Advocating issues or candidates is what all campaigns are doing.

I think the point Rothenberg is clarifying, though, is about the confusion between "push questions" and "push polling."

This is from Campaigns & Elections:.

Journalists, university professors, employees of research firms, staff of local and statewide candidates and even U.S. representatives and senators have made statements about push polling that reflect a lack of understanding of them. The confusion usually comes from the proper use by campaigns and pollsters of survey questions designed to test negative campaign messages. This practice has been called "push questioning" by Christopher Arterton, dean of George Washington University's Graduate School of Political Management, and "negative polling" by Bruce Blakeman, former vice president of The Wirthlin Group's political research division.
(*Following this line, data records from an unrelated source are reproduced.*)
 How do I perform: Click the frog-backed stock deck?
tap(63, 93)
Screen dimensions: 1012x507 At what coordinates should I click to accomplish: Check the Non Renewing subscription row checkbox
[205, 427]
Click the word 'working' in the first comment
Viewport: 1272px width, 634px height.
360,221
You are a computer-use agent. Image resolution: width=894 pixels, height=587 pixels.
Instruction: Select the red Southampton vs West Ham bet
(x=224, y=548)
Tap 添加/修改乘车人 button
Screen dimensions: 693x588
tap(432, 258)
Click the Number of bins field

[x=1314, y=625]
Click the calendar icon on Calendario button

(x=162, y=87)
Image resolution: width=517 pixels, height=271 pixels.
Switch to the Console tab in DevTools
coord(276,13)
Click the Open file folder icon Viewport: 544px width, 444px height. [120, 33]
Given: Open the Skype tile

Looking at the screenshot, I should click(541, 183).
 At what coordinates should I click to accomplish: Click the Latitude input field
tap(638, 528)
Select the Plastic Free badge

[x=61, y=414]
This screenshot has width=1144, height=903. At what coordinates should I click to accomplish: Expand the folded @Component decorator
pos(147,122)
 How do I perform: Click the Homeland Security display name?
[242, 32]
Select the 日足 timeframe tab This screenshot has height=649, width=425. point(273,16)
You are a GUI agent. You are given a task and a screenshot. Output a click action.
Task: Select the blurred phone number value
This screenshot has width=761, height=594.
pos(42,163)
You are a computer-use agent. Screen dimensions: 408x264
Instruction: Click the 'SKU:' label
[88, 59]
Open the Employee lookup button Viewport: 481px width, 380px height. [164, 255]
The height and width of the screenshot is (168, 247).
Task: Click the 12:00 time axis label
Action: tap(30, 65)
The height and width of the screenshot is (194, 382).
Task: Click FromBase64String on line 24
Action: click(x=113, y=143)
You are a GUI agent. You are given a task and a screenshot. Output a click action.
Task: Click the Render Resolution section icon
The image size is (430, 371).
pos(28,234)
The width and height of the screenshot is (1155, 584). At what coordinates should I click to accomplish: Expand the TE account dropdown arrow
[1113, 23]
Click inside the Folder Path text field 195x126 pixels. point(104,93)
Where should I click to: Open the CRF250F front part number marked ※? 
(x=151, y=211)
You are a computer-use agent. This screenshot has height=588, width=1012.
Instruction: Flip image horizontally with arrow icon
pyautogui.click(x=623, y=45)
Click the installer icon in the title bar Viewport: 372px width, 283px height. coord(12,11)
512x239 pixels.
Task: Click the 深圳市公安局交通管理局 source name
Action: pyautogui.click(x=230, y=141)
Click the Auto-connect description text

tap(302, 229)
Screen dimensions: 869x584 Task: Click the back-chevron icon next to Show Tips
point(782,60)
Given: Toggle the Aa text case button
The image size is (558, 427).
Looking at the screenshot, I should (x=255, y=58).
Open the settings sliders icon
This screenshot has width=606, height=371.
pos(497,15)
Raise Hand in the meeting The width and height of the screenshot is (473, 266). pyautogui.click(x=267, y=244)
"Push questions" are widely used throughout the research industry, whereas push polling is not. Push questions -- as opposed to so-called "push polling" -- are recognized by all the major associations and leading political consultants as a valid and legitimate research tool for the purposes of testing ad messages and examining the collective viewpoints of electorate subgroups.

Political analyst Charlie Cook recently observed that "'Push questions' are asked containing attacks on the candidate sponsoring the poll, to test how vulnerable that candidate may be against anticipated attacks from the other party. These are not only legitimate tools of survey research, but any political pollster who did not use them would be doing their clients a real disservice."

The problem is that the questions used in push polls often sound similar to those used as push questions to test campaign messages in legitimate polls. This is done intentionally to camouflage the true nature of the push poll. As a result, many respondents who are interviewed, opponents who are attacked or journalists covering the race in question often lump push questions and "push polling" together in the same category. Today, pollsters are often accused of conducting push polling when they are, in fact, conducting legitimate research.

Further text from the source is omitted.